Dear Nicholas,
I am so sorry you were sick last week. We had a rough night, you and I. You were up crying every hour or so, and I would rock you and stroke your hair until you fell back to sleep. And just as I would drift back to sleep, you'd wake again.
The next morning, I paced the house for over 20 minutes carrying your 35-pound body, because that's what soothed you. My back ached and my arms burned, but you found it offensive to sit, so we walked. When you finally fell back to sleep, I gently laid you on the couch then hurried to answer work emails and knock out a report that was due. Just as I hit send on the last email and was ready to lie down and rest my eyes for a bit, you woke back up. We resumed our pacing until you shook off your nap and were ready to eat.
At lunch you stole my sandwich, but I didn't mind, because I was just happy you were hungry.
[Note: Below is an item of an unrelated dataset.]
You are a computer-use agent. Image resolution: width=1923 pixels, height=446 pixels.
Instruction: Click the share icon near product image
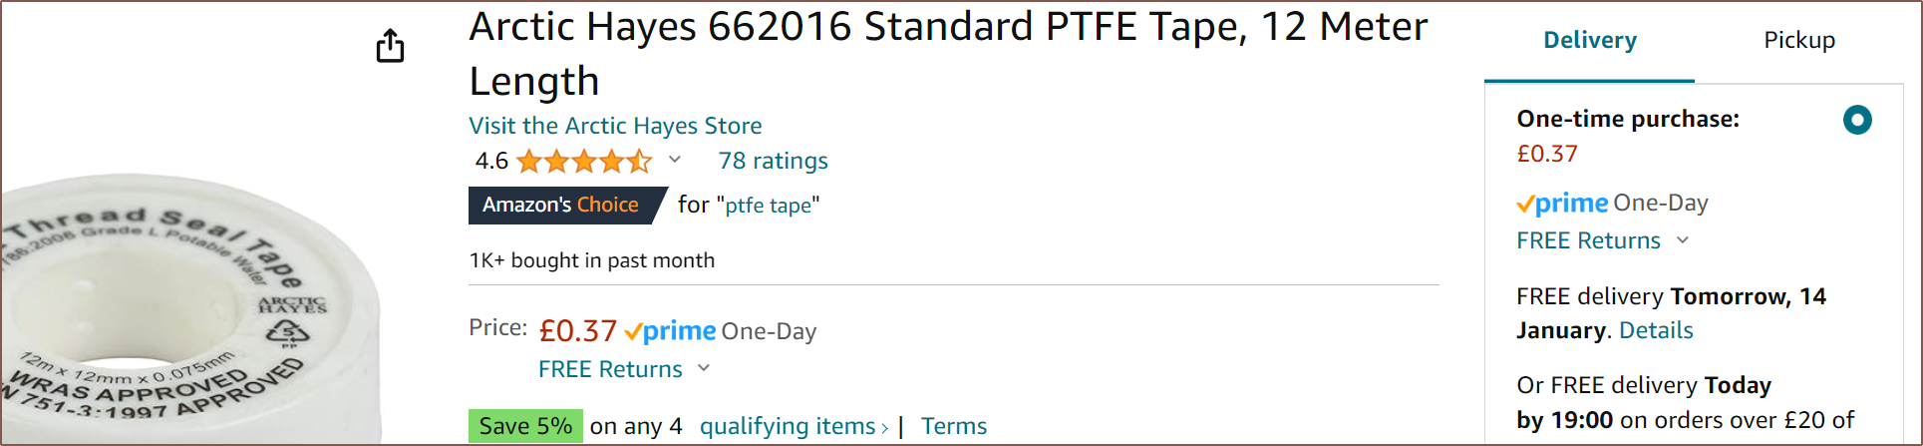(x=390, y=46)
You were kind enough to shove some milk-soaked goldfish in my mouth in exchange. That was thoughtful of you.
After lunch, you seemed to be feeling better and we spent the afternoon playing. You had slept long enough in the morning that you weren't tired for an afternoon nap. Although I was exhausted, it was nice to have some alone time with you for once, and I happily played with your "guys" and let you climb and jump on me.
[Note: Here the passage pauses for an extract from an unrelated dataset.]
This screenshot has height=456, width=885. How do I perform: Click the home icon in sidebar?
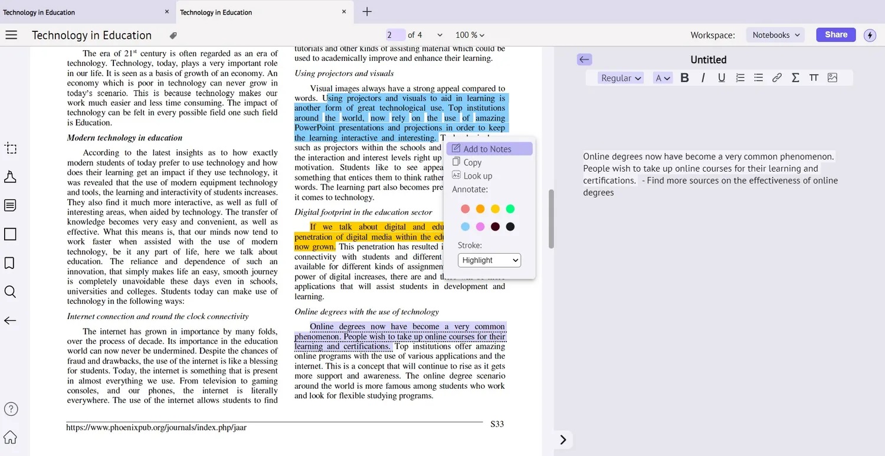point(10,437)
By the time we picked up your sister, I was running on fumes. Three hours of sleep just doesn't do it for me like it used to. So, I let you two have some TV time and we all cuddled on the couch. At one point, you suddenly jumped on my lap. You wrapped your little arms tightly around my neck, gave me a big kiss, and said, "Love you, Mommy." And as I looked down at your smiling little face, my exhaustion melted away and I thought, this is what it's all about. This is why it's all worth it.
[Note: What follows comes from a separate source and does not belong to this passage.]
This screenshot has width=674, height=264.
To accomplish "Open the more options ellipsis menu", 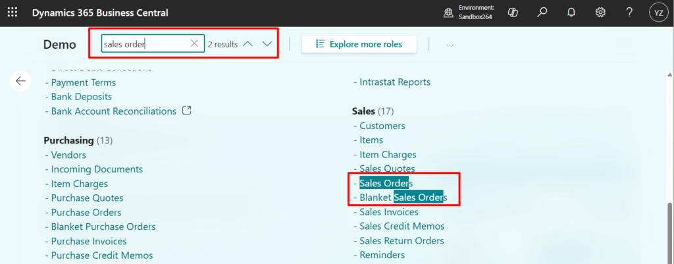I will pos(450,44).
Then your dad walked through the door. And you shoved me out of your way by my face and ran to him as fast as your little legs could carry you. And you've barely looked my way since.
So, as I sit here on my third day of a burning throat and a headache that won't quit, I say to you, "I'll remember this." And in about 15 years, there will be a Saturday night when both you and Lainey want the keys to the car. I hope you know how to ride a bike by then.